One needs to study the representations of Lie groups to be able to produce decompositions such as yours. Take e.g. Lie algebra in particle physics by Howard Georgi, a book by a GUT pioneer and my ex-colleague at Harvard. There are also much more formally, mathematically oriented books, of course. In many of them, getting to the decompositions needed in GUT model building could be hard. But if you actually understand how the representations, tensor products, charges, generators, irreducible representations etc. are defined, it's a matter of mathematical reasoning you may do yourself to derive similar decompositions.

Take this particular one. The $SU(5)$ adjoint representation may be thought of as a Hermitian matrix $M$ and the action of the group element $G\in SU(5)$ is simply $$M \mapsto G M G^{-1}$$ Note that there are two copies of $G$ and $G^{-1}=G^\dagger$ because it's unitary.

The Hermitian $5\times 5$ matrix has 25 independent real entries. A general matrix would have 25 complex entries but those below the main diagonal are given by those above the main diagonal. And the diagonal entries are real so they contain "one-half of the real parameters". To summarize, exactly one-half of the parameters survives the Hermiticity condition.

The actual adjoint representation of $SU(5)$ as opposed to $U(5)$ is just 24-dimensional. The Lie group element would have a unit determinant (a priori a complex number with absolute value equal to one). However, $M$ is from the Lie algebra so the determinant condition gets translated to ${\rm Tr}(M)=0$. The matrix is traceless.

Now, embed the Standard Model group to this $SU(5)$. The $SU(3)$ and $SU(2)$ elements are embedded simply by a block-diagonal matrix with a $3\times 3$ block in the left upper corner representing the $SU(3)$ information and another $2\times 2$ block in the right lower corner representing the $SU(2)$ element. This embedding makes it clear that we're splitting the vectors with 5 components to 3+2 components.

Similarly, the 24 or 25 entries of the square matrix is split into the squares and rectangles, $3\times 3$, $2\times 3$ and in the next thick row $3\times 2$ and $2\times 2$. You are supposed to draw a $5\times 5$ square and divide it into these four squares or rectangles.

The 25 of $U(5)$ would simply decompose to these four representations but they wouldn't quite be irreducible. The trace of the $3\times 3$ square block in the left upper corner and the trace of the $2\times 2$ block in the opposite corner may be separated. In the 24-dimensional representation of $SU(5)$, one of these two traces is eliminated so only one is left. It's the $(1,1)$ representation in your list.

Otherwise the remaining four representations exactly correspond to the squares and rectangles. The $3\times 3$ square gives you the $(8,1)$: it's the same square as the original for $SU(5)$ but smaller. It obviously only transforms under the $SU(3)$ transformations that mix the first three rows and first three columns. It's the adjoint of the $SU(3)$ and $8=3^2-1$ much like $24=5^2-1$. Similarly $(1,3)$ comes from the adjoint of $SU(2)$ only affected by the $SU(2)$ transformations and $3=2^2-1$. That's the right lower square.

==========

_Stated task 1:_
According to the excerpt, how many independent real entries does a Hermitian 5×5 matrix have?
_Stated task 2:_
List the four blocks into which the excerpt divides the 5×5 square matrix.
_Stated task 3:_
Condense the paragraph of the excerpt that begins "Now, embed the Standard Model group" into two shorter sentences, keeping its main facts.

==========

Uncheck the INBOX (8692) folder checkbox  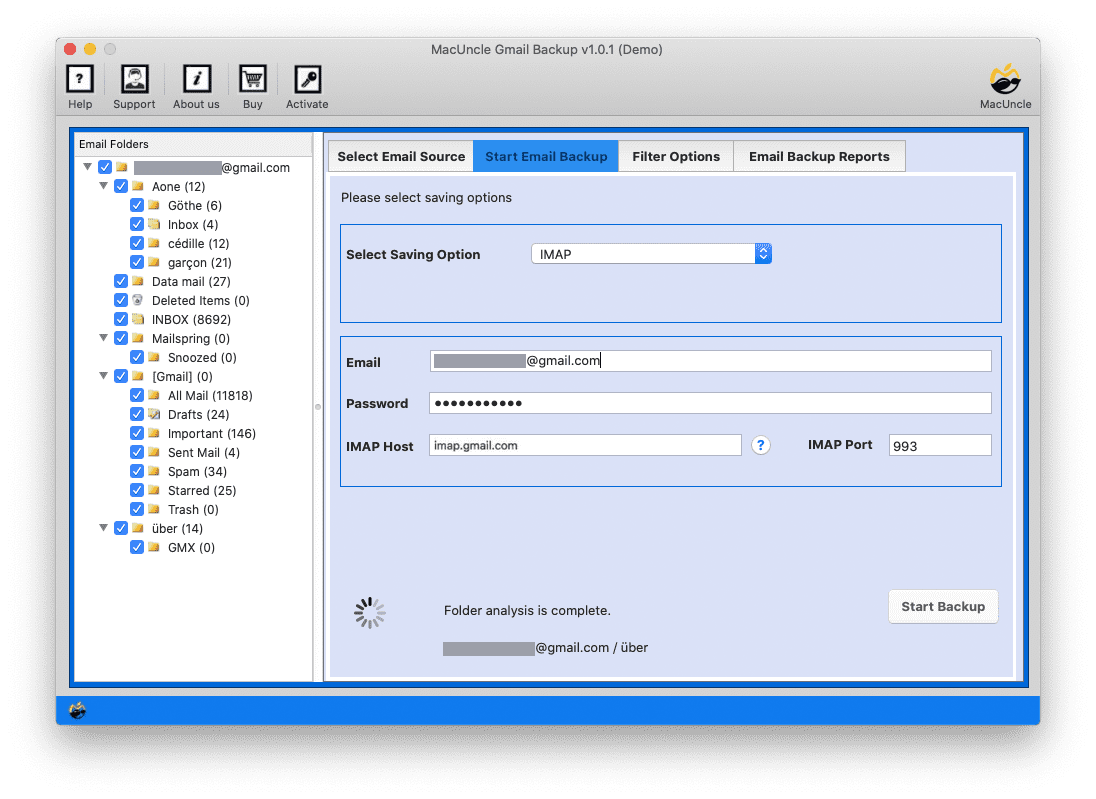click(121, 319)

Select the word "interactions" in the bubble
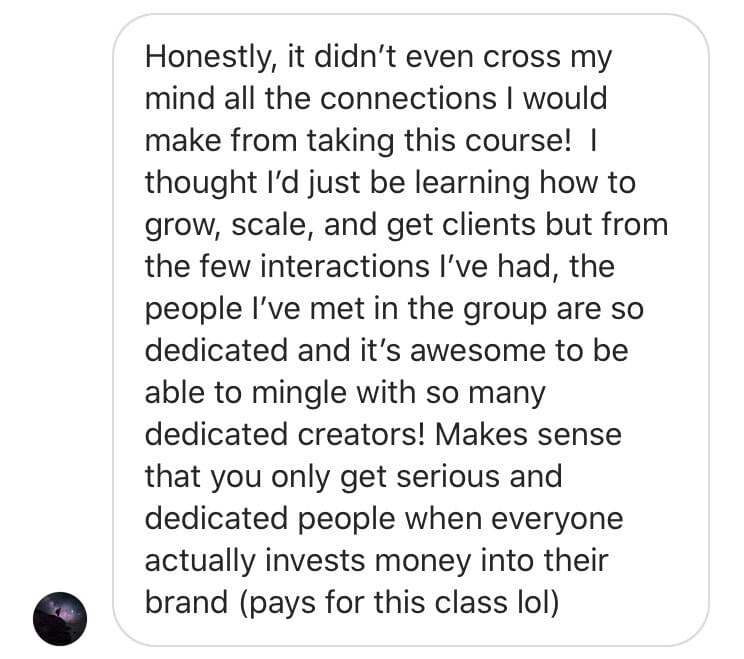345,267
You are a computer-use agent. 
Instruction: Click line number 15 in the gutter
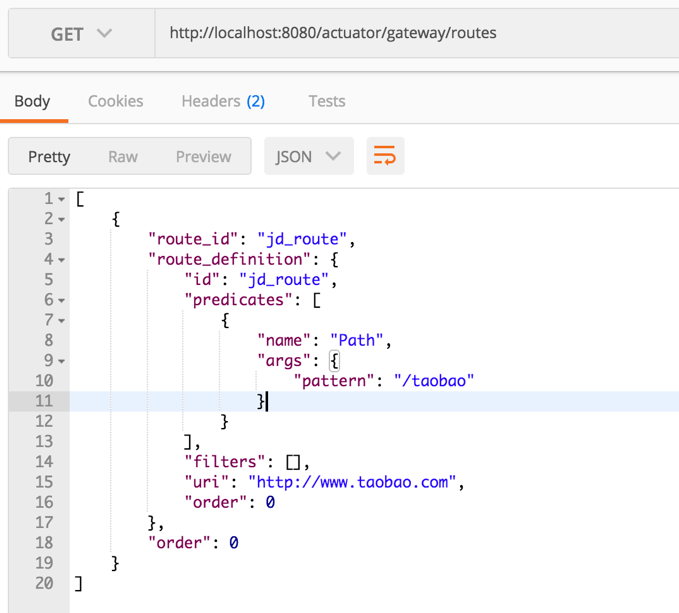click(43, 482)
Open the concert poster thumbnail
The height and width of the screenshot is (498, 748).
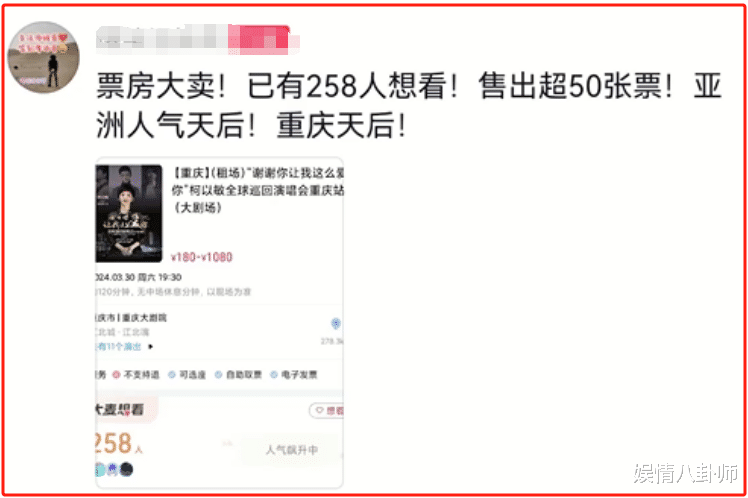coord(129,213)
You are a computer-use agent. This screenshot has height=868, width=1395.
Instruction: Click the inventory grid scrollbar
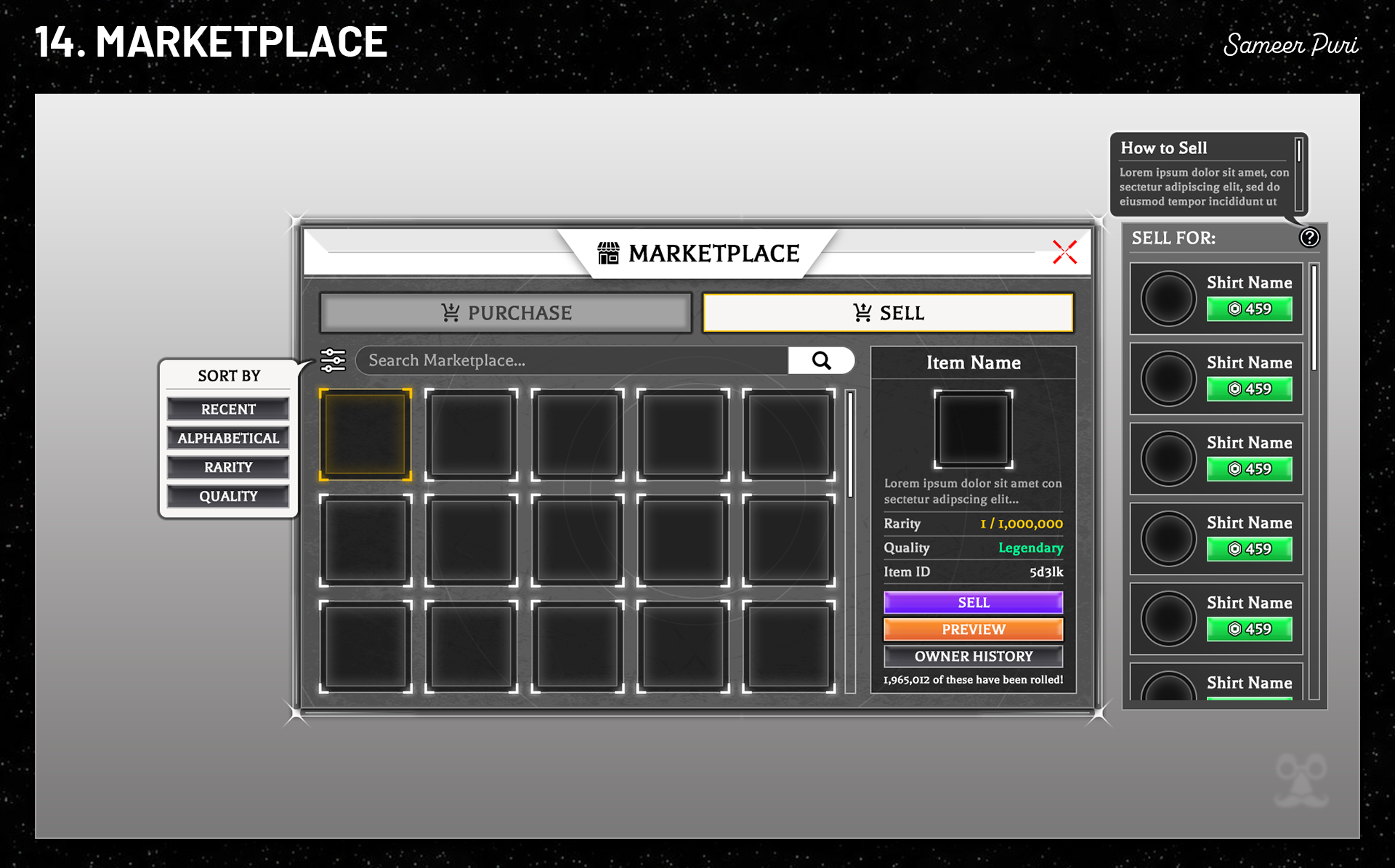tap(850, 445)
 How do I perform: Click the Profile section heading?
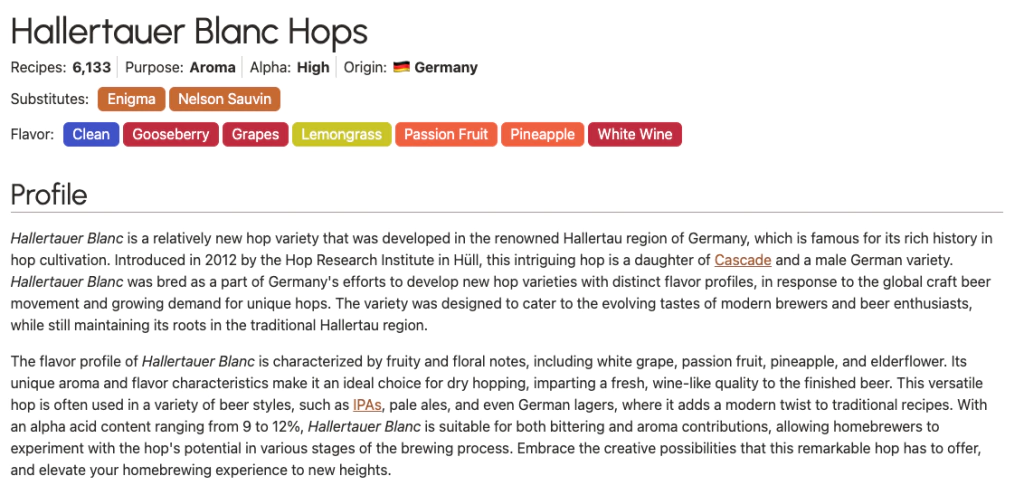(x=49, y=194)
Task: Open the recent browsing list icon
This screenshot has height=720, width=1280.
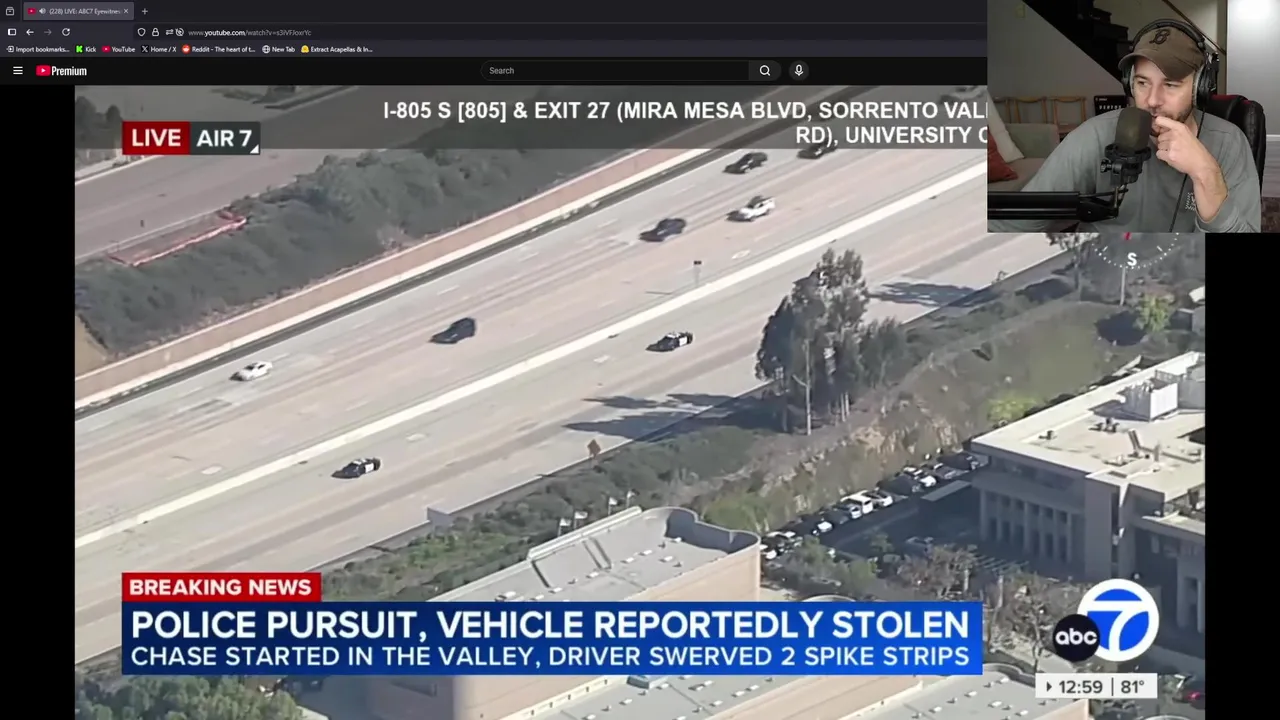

==========

_Final result 1:_
25

_Final result 2:_
3×3, 2×3, 3×2, 2×2

_Final result 3:_
The Standard Model group is embedded in SU(5) as a block-diagonal matrix, with a 3×3 block in the upper left corner for the SU(3) element and a 2×2 block in the lower right corner for the SU(2) element. This splits 5-component vectors into 3 + 2 components.